Read the data below. Then repeat all of it exactly.

# [Collected data entries]
★ ★ ★ ★ ★

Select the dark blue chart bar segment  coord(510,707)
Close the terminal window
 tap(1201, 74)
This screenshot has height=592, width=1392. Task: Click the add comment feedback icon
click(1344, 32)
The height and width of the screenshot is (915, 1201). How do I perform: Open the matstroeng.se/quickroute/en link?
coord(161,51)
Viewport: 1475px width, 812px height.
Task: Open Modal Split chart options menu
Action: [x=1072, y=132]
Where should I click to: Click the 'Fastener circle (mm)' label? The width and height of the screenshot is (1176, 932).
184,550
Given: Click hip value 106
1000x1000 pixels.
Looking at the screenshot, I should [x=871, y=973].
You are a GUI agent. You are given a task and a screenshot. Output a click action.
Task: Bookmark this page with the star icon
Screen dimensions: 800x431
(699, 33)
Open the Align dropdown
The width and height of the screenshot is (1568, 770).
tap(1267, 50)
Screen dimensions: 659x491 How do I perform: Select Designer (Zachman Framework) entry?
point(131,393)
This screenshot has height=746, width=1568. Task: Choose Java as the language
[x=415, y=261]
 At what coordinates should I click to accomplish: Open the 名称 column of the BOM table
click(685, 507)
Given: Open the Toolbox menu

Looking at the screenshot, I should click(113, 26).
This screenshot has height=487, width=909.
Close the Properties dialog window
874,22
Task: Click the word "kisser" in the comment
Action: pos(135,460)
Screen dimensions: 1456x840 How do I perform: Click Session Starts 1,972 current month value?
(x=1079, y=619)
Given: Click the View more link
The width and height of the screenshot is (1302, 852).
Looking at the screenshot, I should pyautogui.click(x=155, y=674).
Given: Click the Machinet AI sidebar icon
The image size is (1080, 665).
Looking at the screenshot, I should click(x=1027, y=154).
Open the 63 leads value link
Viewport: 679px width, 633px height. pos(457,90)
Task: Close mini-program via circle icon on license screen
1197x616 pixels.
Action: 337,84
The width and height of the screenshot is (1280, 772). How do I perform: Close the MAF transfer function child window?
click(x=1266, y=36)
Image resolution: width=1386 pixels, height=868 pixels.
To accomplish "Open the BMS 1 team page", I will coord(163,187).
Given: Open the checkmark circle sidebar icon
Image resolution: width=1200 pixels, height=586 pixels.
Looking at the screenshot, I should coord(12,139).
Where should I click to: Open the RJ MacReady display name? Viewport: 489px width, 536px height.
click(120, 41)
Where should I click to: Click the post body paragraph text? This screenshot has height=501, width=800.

★ ★ ★ ★ ★

# [RESULT OF THE EXERCISE]
Select the dark blue chart bar segment  coord(510,707)
Close the terminal window
 tap(1201, 74)
This screenshot has height=592, width=1392. Task: Click the add comment feedback icon
click(1344, 32)
The height and width of the screenshot is (915, 1201). How do I perform: Open the matstroeng.se/quickroute/en link?
coord(161,51)
Viewport: 1475px width, 812px height.
Task: Open Modal Split chart options menu
Action: [x=1072, y=132]
Where should I click to: Click the 'Fastener circle (mm)' label? The width and height of the screenshot is (1176, 932).
184,550
Given: Click hip value 106
1000x1000 pixels.
Looking at the screenshot, I should [x=871, y=973].
You are a GUI agent. You are given a task and a screenshot. Output a click action.
Task: Bookmark this page with the star icon
Screen dimensions: 800x431
(699, 33)
Open the Align dropdown
The width and height of the screenshot is (1568, 770).
tap(1267, 50)
Screen dimensions: 659x491 How do I perform: Select Designer (Zachman Framework) entry?
point(131,393)
This screenshot has height=746, width=1568. Task: Choose Java as the language
[x=415, y=261]
 At what coordinates should I click to accomplish: Open the 名称 column of the BOM table
click(685, 507)
Given: Open the Toolbox menu

Looking at the screenshot, I should click(113, 26).
This screenshot has height=487, width=909.
Close the Properties dialog window
874,22
Task: Click the word "kisser" in the comment
Action: pos(135,460)
Screen dimensions: 1456x840 How do I perform: Click Session Starts 1,972 current month value?
(x=1079, y=619)
Given: Click the View more link
The width and height of the screenshot is (1302, 852).
Looking at the screenshot, I should pyautogui.click(x=155, y=674).
Given: Click the Machinet AI sidebar icon
The image size is (1080, 665).
Looking at the screenshot, I should click(x=1027, y=154).
Open the 63 leads value link
Viewport: 679px width, 633px height. pos(457,90)
Task: Close mini-program via circle icon on license screen
1197x616 pixels.
Action: 337,84
The width and height of the screenshot is (1280, 772). How do I perform: Close the MAF transfer function child window?
click(x=1266, y=36)
Image resolution: width=1386 pixels, height=868 pixels.
To accomplish "Open the BMS 1 team page", I will coord(163,187).
Given: Open the checkmark circle sidebar icon
Image resolution: width=1200 pixels, height=586 pixels.
Looking at the screenshot, I should coord(12,139).
Where should I click to: Open the RJ MacReady display name? Viewport: 489px width, 536px height.
click(120, 41)
Where should I click to: Click the post body paragraph text? This screenshot has height=501, width=800.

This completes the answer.